Por otro lado, los recientes atentados en la India han reavivado la posibilidad de una escalada del conflicto de Cachemira similar a la de 2002, tras los ataques al Parlamento indio. El enfrentamiento de las dos potencias nucleares tendría consecuencias desastrosas para la región y en especial para la ISAF en Afganistán. El ejército paquistaní encontraría la excusa para desplazar al frente cachemir a los cerca de 100.000 hombres desplegados en la frontera afgana en la reticente lucha contra los yihadistas. Las zonas tribales fronterizas quedarían a merced de estos últimos, dotándoles del espacio y la capacidad de maniobra necesarias para recrudecer la ofensiva contra la ISAF en Afganistán, que vería cómo la ciudad de Chaman y el paso de Khyber, por los que circula casi el 80% del abastecimiento de las tropas de la Alianza, caen en manos del enemigo.
La comunidad internacional, incluida India y EE UU, principal aliado y donante de ayuda a Pakistán (11.800 millones de dólares desde 2001), ha de poner los medios para sacar al país de la crisis que afronta apoyando política y económicamente al nuevo Gobierno civil. El apoyo a Zardari ha de ser firme y público, pero no incondicional. La propuesta del vicepresidente electo de EE UU, Joseph Biden, de triplicar la ayuda no militar en los próximos cinco años hasta un máximo de 7.500 millones de dólares, condicionando la ayuda militar a la consolidación de la democracia, el Estado de derecho, el desarrollo de las zonas más desfavorecidas y la lucha activa contra los yihadistas afincados en territorio paquistaní, rompe con la política militarista de la era Bush y constituye un hito en el apoyo a Pakistán que ha de ser reforzado y emulado.
De poco servirá aumentar la presión militar en la zona, en especial en Afganistán, si no se promueve de forma activa la búsqueda de soluciones sostenibles a los distintos conflictos que tradicionalmente han justificado el apoyo del aparato de seguridad paquistaní y de parte de la población a la causa yihadista, en particular el estatus de Cachemira y el de frontera con Afganistán y la cuestión de la integración política, legal y económica de las tribus pastún a ambos lados de la frontera afgano-paquistaní. La tarea es tan compleja como necesaria y sólo tendrá éxito si se aborda desde una perspectiva regional crecientemente política, económica y de desarrollo, en detrimento de la estrategia militar que inevitablemente habrá de seguir jugando un papel importante en los próximos años.

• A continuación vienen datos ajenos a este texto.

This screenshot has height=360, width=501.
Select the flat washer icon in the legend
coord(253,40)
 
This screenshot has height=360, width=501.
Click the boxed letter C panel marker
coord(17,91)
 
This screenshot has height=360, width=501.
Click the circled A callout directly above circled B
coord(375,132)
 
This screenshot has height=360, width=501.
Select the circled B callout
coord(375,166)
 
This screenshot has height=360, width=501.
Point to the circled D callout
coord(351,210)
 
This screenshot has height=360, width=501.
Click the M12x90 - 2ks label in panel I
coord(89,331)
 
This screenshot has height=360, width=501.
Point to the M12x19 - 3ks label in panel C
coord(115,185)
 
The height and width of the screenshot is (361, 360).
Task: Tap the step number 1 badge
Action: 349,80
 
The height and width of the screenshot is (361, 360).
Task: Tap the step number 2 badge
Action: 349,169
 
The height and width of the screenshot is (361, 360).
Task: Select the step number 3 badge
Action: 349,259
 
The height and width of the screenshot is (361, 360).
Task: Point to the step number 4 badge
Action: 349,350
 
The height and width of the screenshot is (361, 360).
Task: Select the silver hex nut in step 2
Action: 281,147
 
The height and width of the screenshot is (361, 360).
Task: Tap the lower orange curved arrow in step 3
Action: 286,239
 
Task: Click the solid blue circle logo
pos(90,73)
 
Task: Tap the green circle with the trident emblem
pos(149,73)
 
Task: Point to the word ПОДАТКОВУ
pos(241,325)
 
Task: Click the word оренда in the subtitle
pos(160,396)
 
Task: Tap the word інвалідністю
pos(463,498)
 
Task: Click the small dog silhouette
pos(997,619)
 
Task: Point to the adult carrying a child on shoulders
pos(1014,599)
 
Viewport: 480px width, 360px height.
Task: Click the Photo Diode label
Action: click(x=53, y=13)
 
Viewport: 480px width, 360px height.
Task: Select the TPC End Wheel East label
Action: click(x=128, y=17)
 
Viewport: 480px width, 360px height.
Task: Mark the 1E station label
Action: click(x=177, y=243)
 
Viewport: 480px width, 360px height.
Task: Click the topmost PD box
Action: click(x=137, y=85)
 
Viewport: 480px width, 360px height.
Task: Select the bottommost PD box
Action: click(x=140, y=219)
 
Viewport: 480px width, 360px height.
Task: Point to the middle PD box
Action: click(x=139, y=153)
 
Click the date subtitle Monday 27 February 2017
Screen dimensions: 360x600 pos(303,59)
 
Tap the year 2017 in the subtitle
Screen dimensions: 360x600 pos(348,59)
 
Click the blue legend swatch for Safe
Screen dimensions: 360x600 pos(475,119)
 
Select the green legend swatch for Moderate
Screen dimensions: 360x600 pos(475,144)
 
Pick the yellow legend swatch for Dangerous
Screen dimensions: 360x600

En un mundo crecientemente interdependiente, el fracaso de Pakistán es un fracaso y un riesgo para sus vecinos y la comunidad internacional que no pueden y no deben permitir el colapso de este Estado, más aún tras años de inversión en el proceso de construcción de la paz y del Estado en la vecina Afganistán.
Gabriel Reyes Leguen es coordinador de proyectos en el Programa de Oriente Medio y del Mediterráneo del Centro Internacional de Toledo para la Paz (CITpax).